Pandemic Update for 2021-07-07: Animals
Items of recent pandemic news you may have missed: The animals sold in Wuhan’s wet markets; animal reservoirs for SARS-CoV-2; and animal vaccinations. Plus the usual frippery, this one animal-themed as well.
A vaccine for zoo animals
We have discussed the animals that have been infected by the SARS-CoV-2 virus from their contacts with humans — gorillas, cats and dogs, and of course mink. Now humans have begun to vaccinate our animal friends, the ones living in zoos, against this virus. The NY Times reports: “Zoetis, a veterinary pharmaceutical company, is donating 11,000 doses of the [experimental] vaccine to about 70 zoos as well as sanctuaries, universities, and other animal conservation sites in 27 US states.”
Maybe a reservoir
What animals are susceptible to infection by SARS-CoV-2? We’re aware of a few of them (see above), but researchers would like to know the full roster so we could keep an eye on wild populations and perhaps head off (or at least react more quickly to) a new spillover event. A study published in Emerging Infectious Diseases describes injecting active SARS-CoV-2 virus into various animals, which according to CIDRAP resulted in “viral shedding in deer mice, bushy-tailed woodrats, and striped skunks but not cottontail rabbits, fox squirrels, Wyoming ground squirrels, black-tailed prairie dogs, house mice, or raccoons.” (I note that infecting animals by injection is a poor model for the dangers posed by the animals’ normal interactions with humans.) Last fall This Week in Virology talked with Tony Schountz, who studies SARS-CoV-2 in deer mice. These animals, present in every US state, would make for one of the more worrying possible animal reservoirs if the virus spread among them.

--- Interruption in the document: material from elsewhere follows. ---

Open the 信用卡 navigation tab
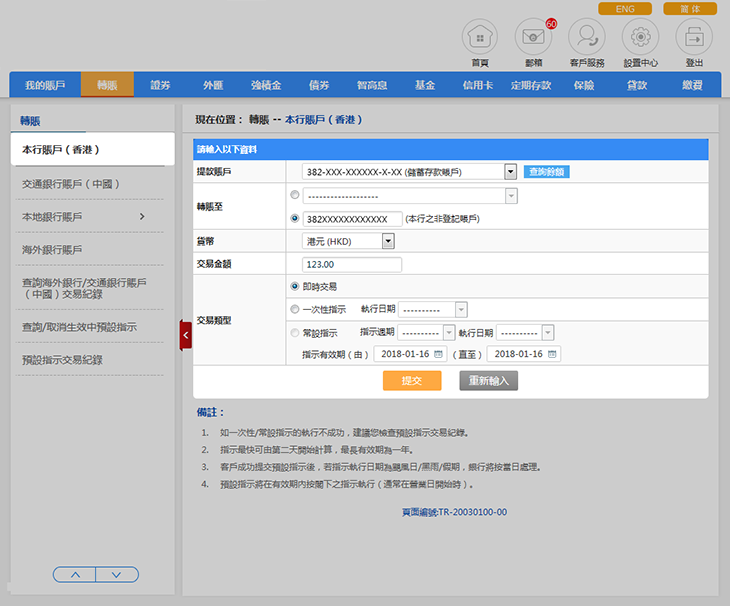730x606 pixels. 477,85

Animal sales in Wuhan wet markets
Here’s a paper in Nature from researchers who were very much in the right place at the right time. From May 2017 to November 2019 they studied the animals sold at the wet markets in Wuhan — not just the now-infamous Huanan Seafood Wholesale Market, but also 16 others. The great majority of the animal sales the report records were illegal at the time; see this eye-opening table from the report. By far the most interesting fact to emerge from this study: there were no bats and no pangolins among the products sold over 2-1/2 years in these 17 markets. This work casts doubt on the theory that the virus jumped to humans out of Wuhan’s wet markets. Recently the crew at This Week in Virology devoted 27 minutes to discussing this paper.
Frippery: Kestrels
A live cam showing four kestrels, who were hatched in a nest on a bed of shattered safety glass high in a building in Porto, Portugal. Note that it is 5 hours later there than in Minnesota, so don’t be surprised if at times the live cam shows impenetrable darkness.